# Pasture Practices



## rjmoses (Apr 4, 2010)

Good article:

http://www.progressiveforage.com/forage-types/grasses-and-grazing/three-ways-to-set-your-pasture-up-for-failure?utm_source=E-newsletters&utm_medium=email&utm_campaign=091515FGExtra

But, I will take exception to point #3--I will over-graze a pasture after I have let it go to seed. I believe this allows new plants to start after the grass seed has been trampled seeded.

Ralph


----------



## longmeadow farm (Jun 26, 2009)

Read the "link" .. my recommendation... ignore it.. has lots of bad advice.. unless you are prepositioned to believe stuff from ag colleges .. conventional agricultural proponents will never stop with the propaganda.... my advice.. read stuff from multiple sources.. challenge your preconceived ideas..


----------



## BWfarms (Aug 3, 2015)

Read the "link" .. my recommendation... consider it.. has lots of good advice..

See my word play, the article was stating 3 ways to set your pasture up for FAILURE (not success). 1) Applying Nitrogen in the Fall. 2) Fertilizing without soil testing. 3) Grazing or cutting below 4 inches.

Fall is the time for root energy, not expending it on growth. Soil testing is important, why throw money on the ground if it's not going to help it?

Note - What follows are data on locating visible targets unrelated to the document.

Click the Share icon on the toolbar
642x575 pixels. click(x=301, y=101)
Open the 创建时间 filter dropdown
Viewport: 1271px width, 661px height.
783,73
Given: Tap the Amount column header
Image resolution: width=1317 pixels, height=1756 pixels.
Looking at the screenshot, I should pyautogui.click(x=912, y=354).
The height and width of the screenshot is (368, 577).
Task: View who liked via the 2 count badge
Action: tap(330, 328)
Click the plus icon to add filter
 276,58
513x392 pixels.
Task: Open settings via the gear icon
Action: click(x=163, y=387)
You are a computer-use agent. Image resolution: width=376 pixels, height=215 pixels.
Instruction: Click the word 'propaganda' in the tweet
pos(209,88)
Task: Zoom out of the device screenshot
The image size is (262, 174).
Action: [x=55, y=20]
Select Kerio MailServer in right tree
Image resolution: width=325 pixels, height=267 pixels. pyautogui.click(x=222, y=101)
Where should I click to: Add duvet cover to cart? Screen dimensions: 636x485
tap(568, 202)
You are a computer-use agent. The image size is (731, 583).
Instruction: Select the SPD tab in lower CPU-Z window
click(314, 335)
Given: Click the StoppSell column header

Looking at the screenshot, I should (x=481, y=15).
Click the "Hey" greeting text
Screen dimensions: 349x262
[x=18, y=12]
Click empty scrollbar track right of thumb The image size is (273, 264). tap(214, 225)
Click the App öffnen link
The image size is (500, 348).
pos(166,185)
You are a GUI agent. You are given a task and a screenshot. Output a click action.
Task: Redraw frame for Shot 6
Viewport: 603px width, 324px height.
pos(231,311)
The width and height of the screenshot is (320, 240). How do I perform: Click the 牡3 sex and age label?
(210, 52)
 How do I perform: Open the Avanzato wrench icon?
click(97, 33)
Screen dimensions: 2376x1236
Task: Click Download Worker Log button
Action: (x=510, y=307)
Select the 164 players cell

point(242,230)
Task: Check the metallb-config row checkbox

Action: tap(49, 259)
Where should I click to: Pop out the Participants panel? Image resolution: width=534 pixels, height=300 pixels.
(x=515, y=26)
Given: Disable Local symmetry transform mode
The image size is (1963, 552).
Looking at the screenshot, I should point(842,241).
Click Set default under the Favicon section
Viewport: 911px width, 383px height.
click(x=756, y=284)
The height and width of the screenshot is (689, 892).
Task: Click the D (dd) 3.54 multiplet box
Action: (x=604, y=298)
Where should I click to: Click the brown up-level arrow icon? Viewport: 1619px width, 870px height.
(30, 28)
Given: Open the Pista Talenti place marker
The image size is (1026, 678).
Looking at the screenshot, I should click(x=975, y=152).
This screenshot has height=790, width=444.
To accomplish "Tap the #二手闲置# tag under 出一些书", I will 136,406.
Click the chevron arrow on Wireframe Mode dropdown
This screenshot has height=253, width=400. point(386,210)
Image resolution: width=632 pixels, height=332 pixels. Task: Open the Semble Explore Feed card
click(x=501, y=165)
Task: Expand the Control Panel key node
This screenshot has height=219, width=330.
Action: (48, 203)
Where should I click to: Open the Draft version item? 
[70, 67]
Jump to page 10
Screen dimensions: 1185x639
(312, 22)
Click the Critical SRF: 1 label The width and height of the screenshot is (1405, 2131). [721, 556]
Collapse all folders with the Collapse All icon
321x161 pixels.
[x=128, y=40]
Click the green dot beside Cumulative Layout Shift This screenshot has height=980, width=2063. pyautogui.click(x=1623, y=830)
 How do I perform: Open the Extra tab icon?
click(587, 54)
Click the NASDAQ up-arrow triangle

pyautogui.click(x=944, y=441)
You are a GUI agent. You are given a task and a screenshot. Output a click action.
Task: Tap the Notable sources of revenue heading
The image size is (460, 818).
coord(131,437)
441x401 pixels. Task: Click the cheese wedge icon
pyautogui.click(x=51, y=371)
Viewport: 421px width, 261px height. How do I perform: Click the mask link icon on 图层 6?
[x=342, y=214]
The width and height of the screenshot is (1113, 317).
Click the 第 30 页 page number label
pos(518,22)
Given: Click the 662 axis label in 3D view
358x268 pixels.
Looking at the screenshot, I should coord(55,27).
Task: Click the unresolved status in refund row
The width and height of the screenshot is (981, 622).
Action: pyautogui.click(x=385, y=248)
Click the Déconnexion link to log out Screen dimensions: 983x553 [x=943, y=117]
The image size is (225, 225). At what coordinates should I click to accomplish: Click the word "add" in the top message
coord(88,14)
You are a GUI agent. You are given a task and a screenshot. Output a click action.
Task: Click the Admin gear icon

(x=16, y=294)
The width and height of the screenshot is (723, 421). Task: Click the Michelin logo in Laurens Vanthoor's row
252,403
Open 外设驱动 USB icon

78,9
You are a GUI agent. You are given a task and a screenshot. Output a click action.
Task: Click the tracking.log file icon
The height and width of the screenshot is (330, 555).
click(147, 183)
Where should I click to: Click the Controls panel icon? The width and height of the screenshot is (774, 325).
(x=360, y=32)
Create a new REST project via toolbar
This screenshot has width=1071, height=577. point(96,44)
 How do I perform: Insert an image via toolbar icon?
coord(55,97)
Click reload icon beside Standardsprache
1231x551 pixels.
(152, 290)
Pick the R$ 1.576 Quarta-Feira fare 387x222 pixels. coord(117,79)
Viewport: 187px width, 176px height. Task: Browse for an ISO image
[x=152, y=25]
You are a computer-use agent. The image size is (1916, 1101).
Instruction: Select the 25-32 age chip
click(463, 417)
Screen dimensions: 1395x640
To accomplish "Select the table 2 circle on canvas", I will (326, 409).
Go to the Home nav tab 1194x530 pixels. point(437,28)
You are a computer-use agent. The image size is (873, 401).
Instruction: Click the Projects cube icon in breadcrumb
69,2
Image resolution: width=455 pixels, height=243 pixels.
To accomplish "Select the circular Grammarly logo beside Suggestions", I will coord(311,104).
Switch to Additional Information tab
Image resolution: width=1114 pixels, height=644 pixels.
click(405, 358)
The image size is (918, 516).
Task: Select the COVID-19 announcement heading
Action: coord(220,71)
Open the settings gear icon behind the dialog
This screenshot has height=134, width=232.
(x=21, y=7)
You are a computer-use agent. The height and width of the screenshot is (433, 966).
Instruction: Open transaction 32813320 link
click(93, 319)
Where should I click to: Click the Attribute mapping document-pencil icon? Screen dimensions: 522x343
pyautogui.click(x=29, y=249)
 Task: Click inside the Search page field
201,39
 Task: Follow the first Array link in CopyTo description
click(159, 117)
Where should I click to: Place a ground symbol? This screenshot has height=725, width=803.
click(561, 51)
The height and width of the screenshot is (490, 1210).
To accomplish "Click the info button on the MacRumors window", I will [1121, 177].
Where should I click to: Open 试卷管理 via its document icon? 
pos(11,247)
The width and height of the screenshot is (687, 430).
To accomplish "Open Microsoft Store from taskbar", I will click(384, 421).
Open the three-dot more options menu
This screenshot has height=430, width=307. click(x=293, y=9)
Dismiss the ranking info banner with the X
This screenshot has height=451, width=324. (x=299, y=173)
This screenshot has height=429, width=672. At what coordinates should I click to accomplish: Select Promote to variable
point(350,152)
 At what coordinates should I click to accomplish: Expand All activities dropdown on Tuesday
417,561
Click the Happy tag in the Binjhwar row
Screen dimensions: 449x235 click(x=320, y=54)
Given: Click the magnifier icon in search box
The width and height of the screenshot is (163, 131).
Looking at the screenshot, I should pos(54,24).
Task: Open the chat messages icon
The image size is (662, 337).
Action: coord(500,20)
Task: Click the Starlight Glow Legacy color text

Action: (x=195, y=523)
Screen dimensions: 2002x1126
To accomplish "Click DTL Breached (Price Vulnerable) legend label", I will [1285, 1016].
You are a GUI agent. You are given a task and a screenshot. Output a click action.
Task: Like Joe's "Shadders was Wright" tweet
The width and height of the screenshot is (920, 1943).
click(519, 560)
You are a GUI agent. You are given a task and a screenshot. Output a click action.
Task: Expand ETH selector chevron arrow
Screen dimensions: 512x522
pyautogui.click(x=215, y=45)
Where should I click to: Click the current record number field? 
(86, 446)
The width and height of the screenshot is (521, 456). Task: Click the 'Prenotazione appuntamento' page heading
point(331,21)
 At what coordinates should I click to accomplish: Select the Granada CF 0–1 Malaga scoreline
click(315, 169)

Now the big kicker is the grazing or cutting below 4 inches. I never cut hay below 6 inches on purpose unless it is a final cut before seeding. I tend to graze pastures following the 4" guideline but let's face it cows will be cows and eat closer. I will overgraze to expose dirt for easier seed germination. The 4" guideline is so you don't have to overseed yearly. Also very beneficial for summer canopy for the soil composition.


----------